Renters deserve more help. DePhillips will keep pushing until they get it.

Renters deserve more help. DePhillips will keep pushing until they get it.

TRENTON, N.J. – A Moody’s study found that the average American household is rent burdened, defined as spending 30% or more of their income on housing costs, for the first time in history. New Jersey has had this problem for years.

“This 30% is a symbolic threshold, a milestone,” said Thomas LaSalvia, the director of economic research at Moody’s.

Last week, Assemblyman Christopher DePhillips advocated for renters on the Assembly floor, providing them thousands of dollars in long-term relief to pay rent. His proposal would have saved the average renter of a one-bedroom unit $3,450 this year and two-bedroom unit renters an average $4,408 this year. Renter savings would increase annually.
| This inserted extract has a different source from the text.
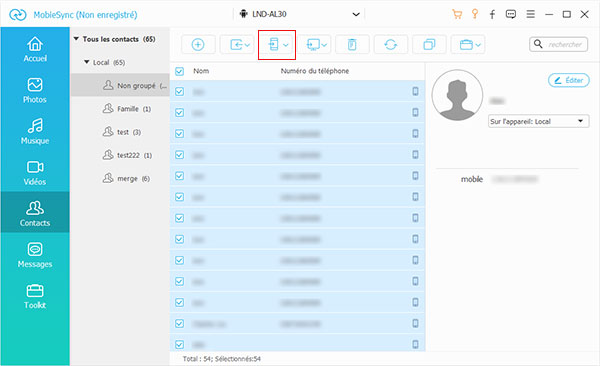
Task: Open the Sur l'appareil: Local dropdown
Action: (538, 121)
That is based on rent for a one-bedroom unit increasing by 33% to $2,396 per month from $1,803 in the past year, and a two-bedroom unit increasing 38.5% to $3,061 from $2,210, according to a report by rent.com.

“The rent-to-income ratio continued to climb up because income growth was not able to catch up with the rent growth,” said Lu Chen, a senior economist at Moody’s Analytics.
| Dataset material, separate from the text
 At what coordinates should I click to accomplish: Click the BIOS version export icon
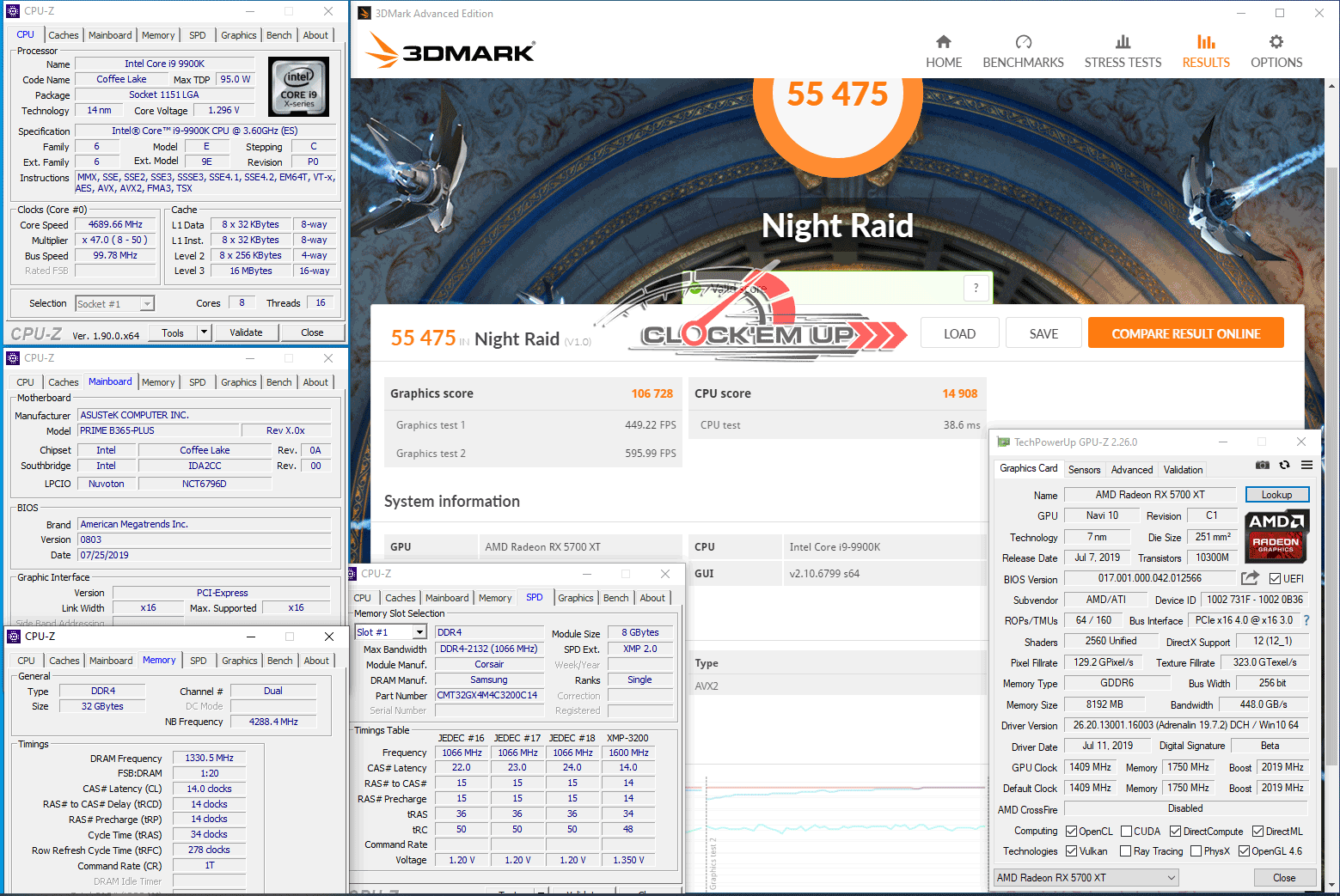coord(1251,578)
DePhillips advocated for renters’ property tax deduction, which is considered 18% of rent in New Jersey’s income tax code, to increase to 30% – in line with accepted standards of rent-burdened households. His proposal would save renters $135.5 million by the Office of Legislative Services’ highest fiscal estimate. Providing far more benefit than any other proposal in the legislature at a fraction of the cost.

“We can’t let people end up on the streets,” exclaimed DePhillips. “The state has an ability to help people keep a roof over their heads. It seems purely partisan to me that Democrats haven’t provided significant long-term relief to renters based on widely accepted standards of what is affordable for the average person.”

DePhillips’ bill, A1148, has been around for two and a half years, but Democrats have unanimously rejected his push for it multiple times.

“Affordability is supposed to be a nonpartisan issue. I won’t stop trying to help people who need it, despite partisan politics preventing people from getting the help they need,” attested DePhillips.